### Description of the task
Please report every line in the material below where the word "أسعار" is found.

### Dataset records
============================================================
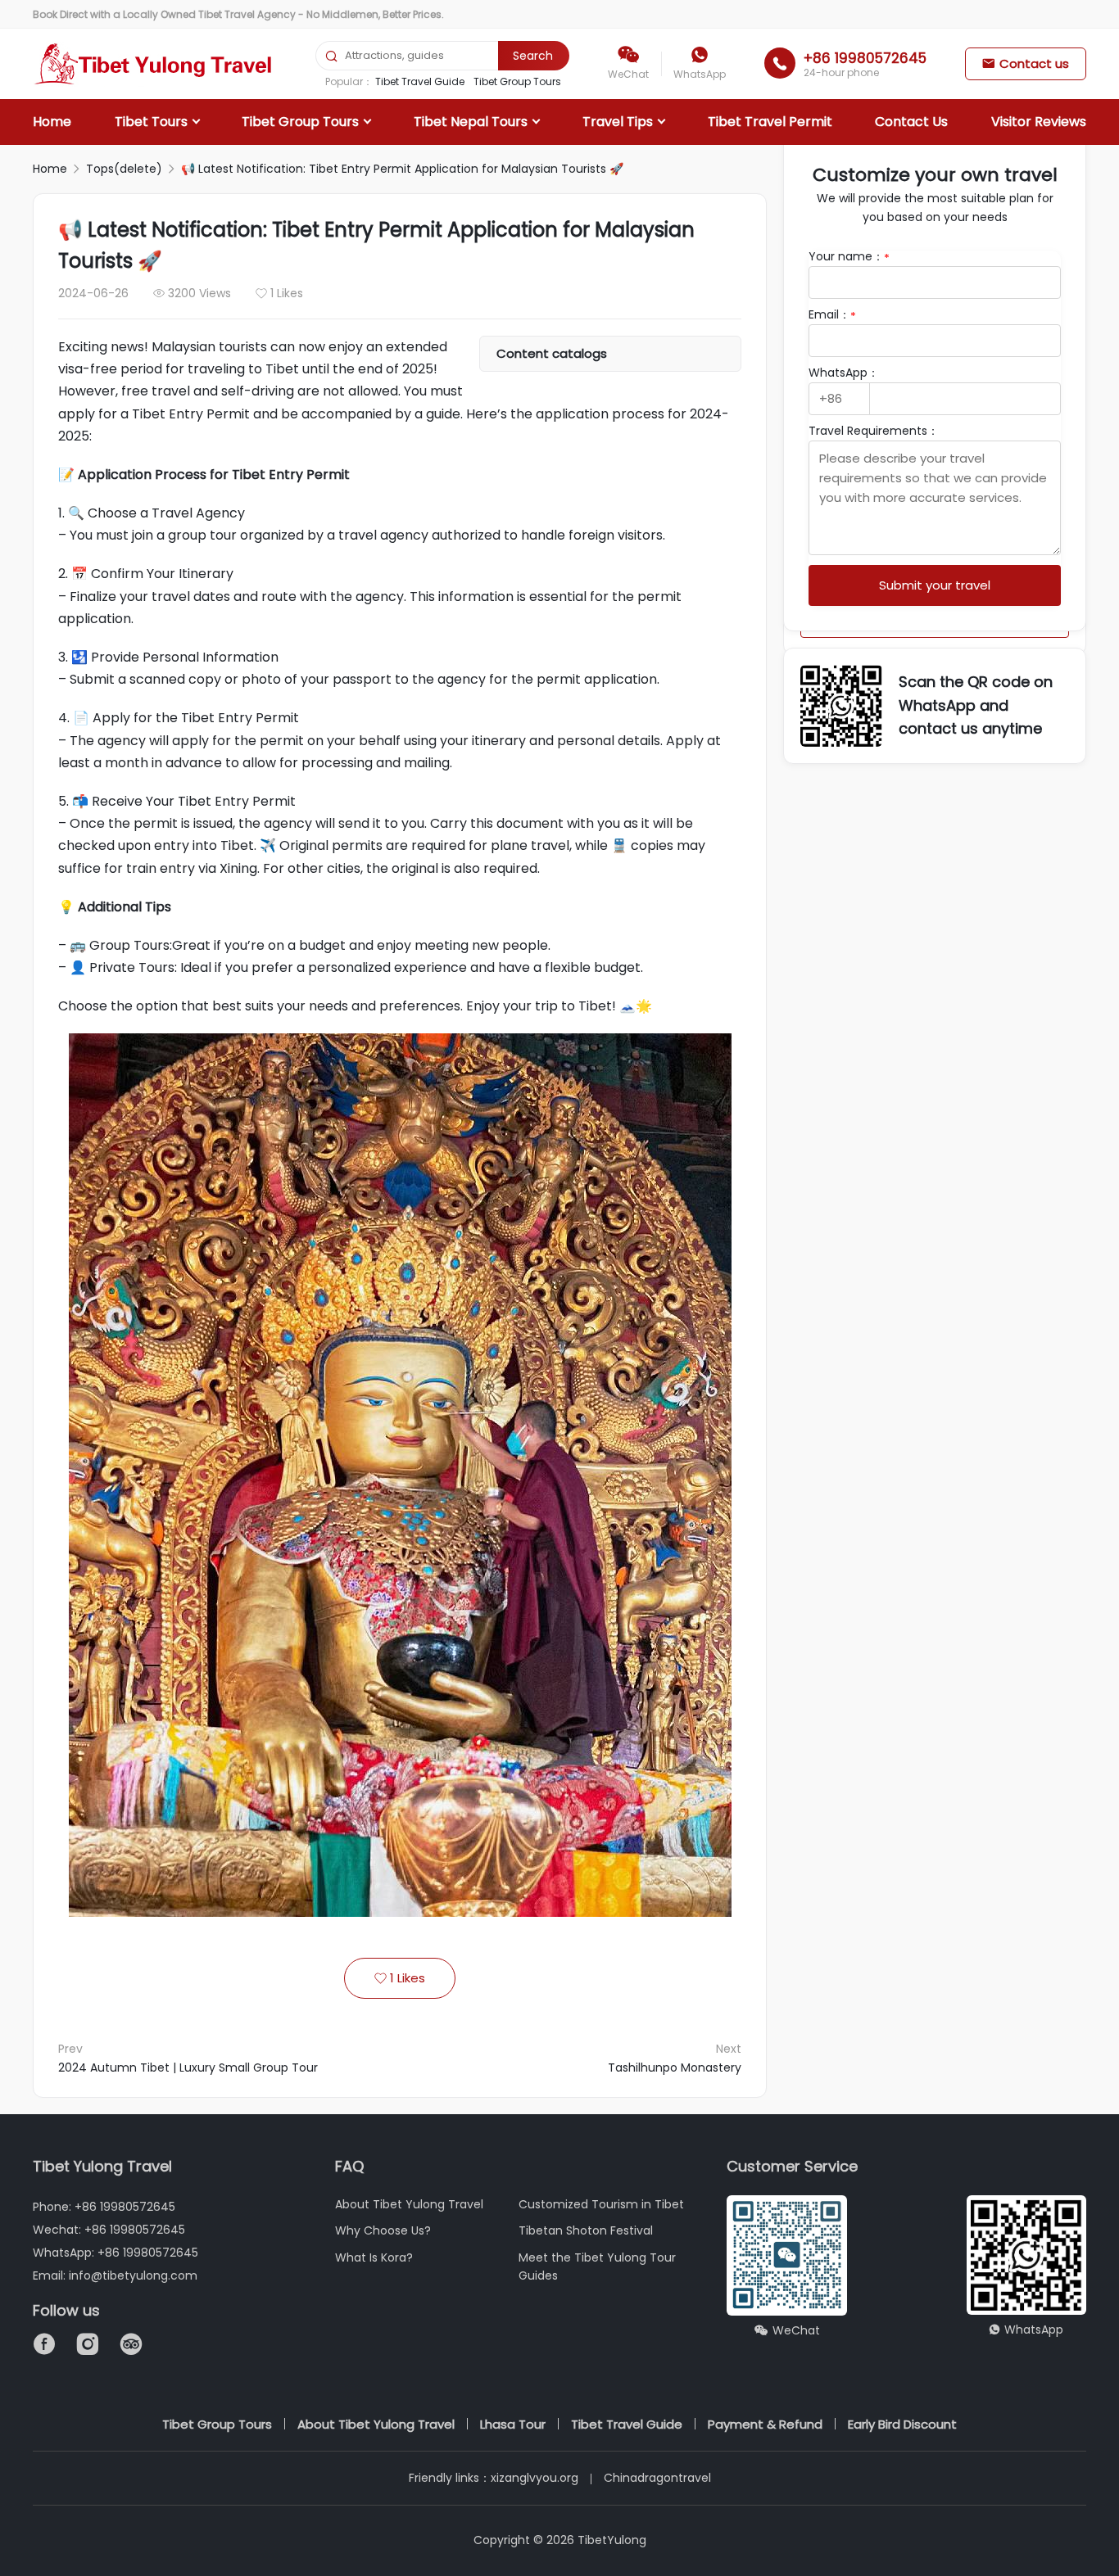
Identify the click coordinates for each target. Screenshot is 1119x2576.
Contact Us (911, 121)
============================================================
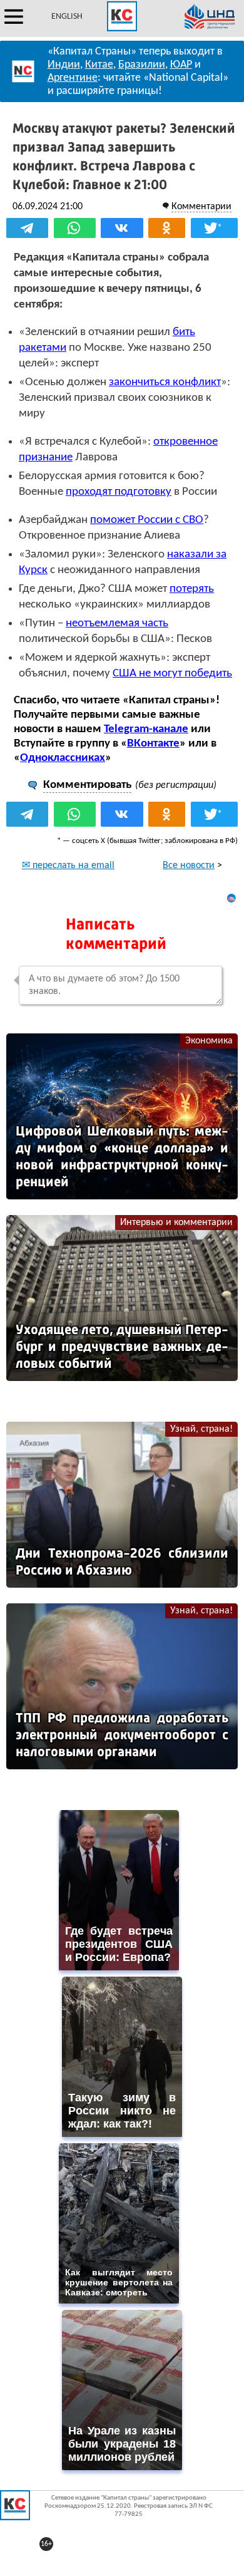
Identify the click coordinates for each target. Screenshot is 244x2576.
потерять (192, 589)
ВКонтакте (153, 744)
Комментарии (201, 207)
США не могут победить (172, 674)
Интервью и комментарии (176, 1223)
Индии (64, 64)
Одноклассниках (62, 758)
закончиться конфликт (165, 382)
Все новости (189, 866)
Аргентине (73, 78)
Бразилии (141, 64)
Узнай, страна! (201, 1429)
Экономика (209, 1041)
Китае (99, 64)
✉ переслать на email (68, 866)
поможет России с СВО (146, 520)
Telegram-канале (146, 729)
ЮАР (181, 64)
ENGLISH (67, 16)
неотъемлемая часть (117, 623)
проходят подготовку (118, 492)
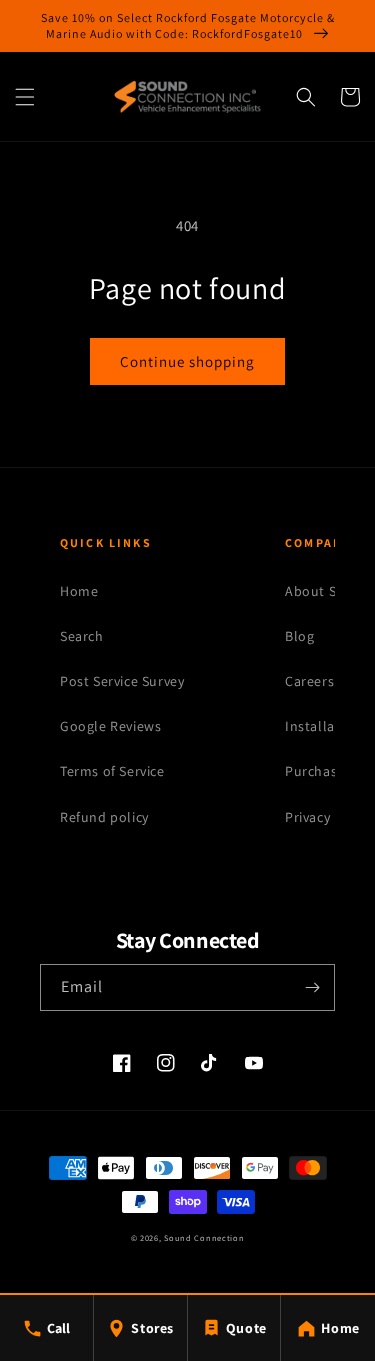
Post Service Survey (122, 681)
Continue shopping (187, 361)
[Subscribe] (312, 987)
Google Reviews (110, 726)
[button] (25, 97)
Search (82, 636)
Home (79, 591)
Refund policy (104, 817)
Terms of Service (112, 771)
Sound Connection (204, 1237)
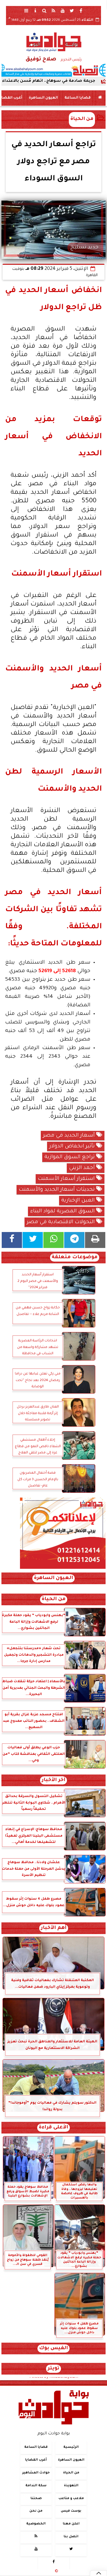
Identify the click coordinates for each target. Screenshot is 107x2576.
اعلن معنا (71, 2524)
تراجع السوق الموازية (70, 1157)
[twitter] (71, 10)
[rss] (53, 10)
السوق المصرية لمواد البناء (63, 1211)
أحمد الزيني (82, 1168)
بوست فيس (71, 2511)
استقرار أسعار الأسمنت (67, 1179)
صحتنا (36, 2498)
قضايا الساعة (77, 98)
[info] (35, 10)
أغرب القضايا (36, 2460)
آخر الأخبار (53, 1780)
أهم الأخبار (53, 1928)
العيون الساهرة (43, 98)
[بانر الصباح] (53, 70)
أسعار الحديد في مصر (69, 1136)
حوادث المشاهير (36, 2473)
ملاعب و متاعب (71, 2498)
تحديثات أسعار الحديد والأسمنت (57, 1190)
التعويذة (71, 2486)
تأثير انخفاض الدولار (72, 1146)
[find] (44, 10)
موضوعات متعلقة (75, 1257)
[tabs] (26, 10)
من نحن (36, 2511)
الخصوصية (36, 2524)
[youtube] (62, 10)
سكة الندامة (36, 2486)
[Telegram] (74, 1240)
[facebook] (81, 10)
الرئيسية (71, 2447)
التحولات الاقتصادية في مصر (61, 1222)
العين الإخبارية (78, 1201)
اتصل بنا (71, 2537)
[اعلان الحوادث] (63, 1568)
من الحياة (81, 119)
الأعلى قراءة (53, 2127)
============================================================
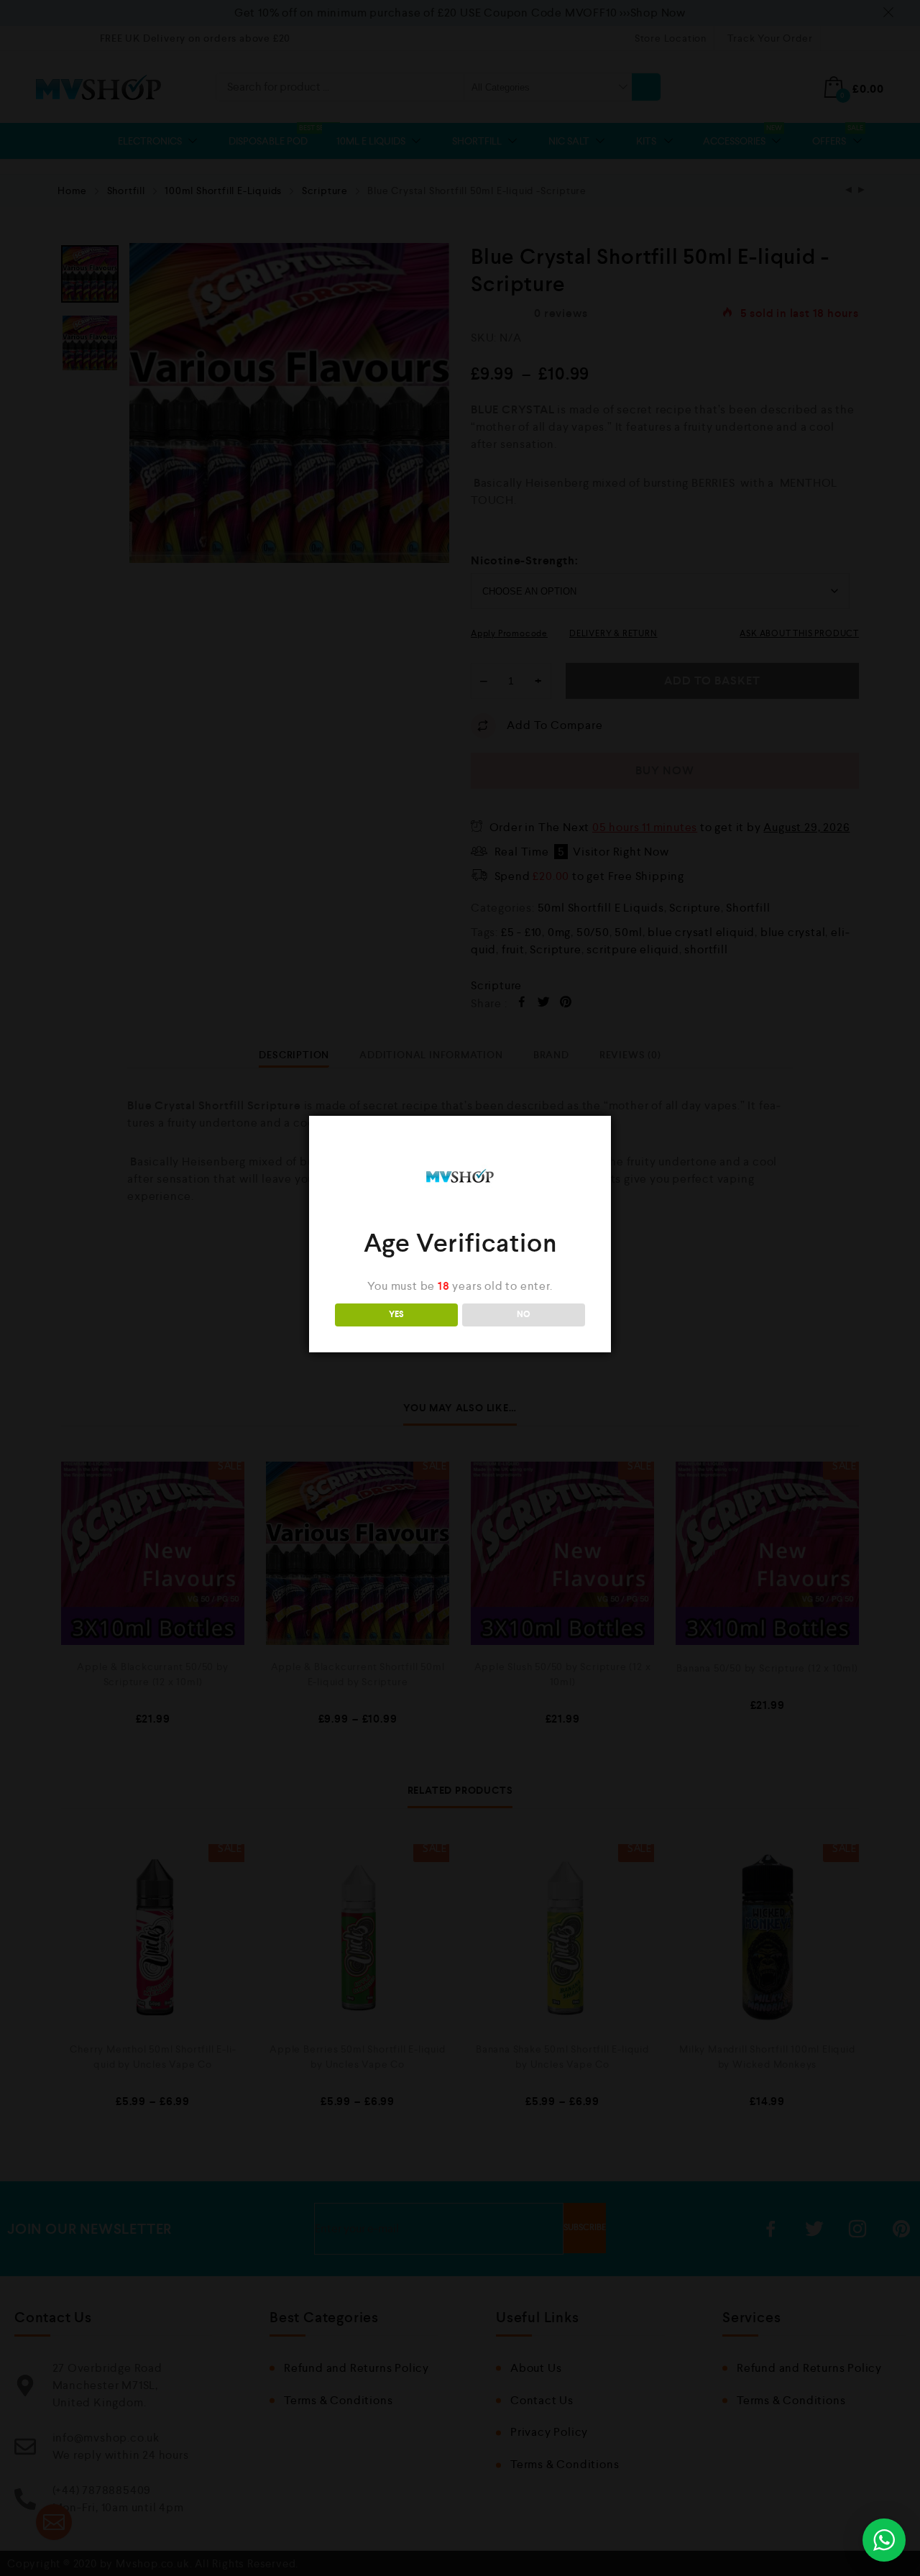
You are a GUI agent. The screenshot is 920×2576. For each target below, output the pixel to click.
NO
============================================================
### Expected answer
استقرار أسعار الأسمنت (67, 1179)
أسعار الحديد في مصر (69, 1136)
تحديثات أسعار الحديد والأسمنت (57, 1190)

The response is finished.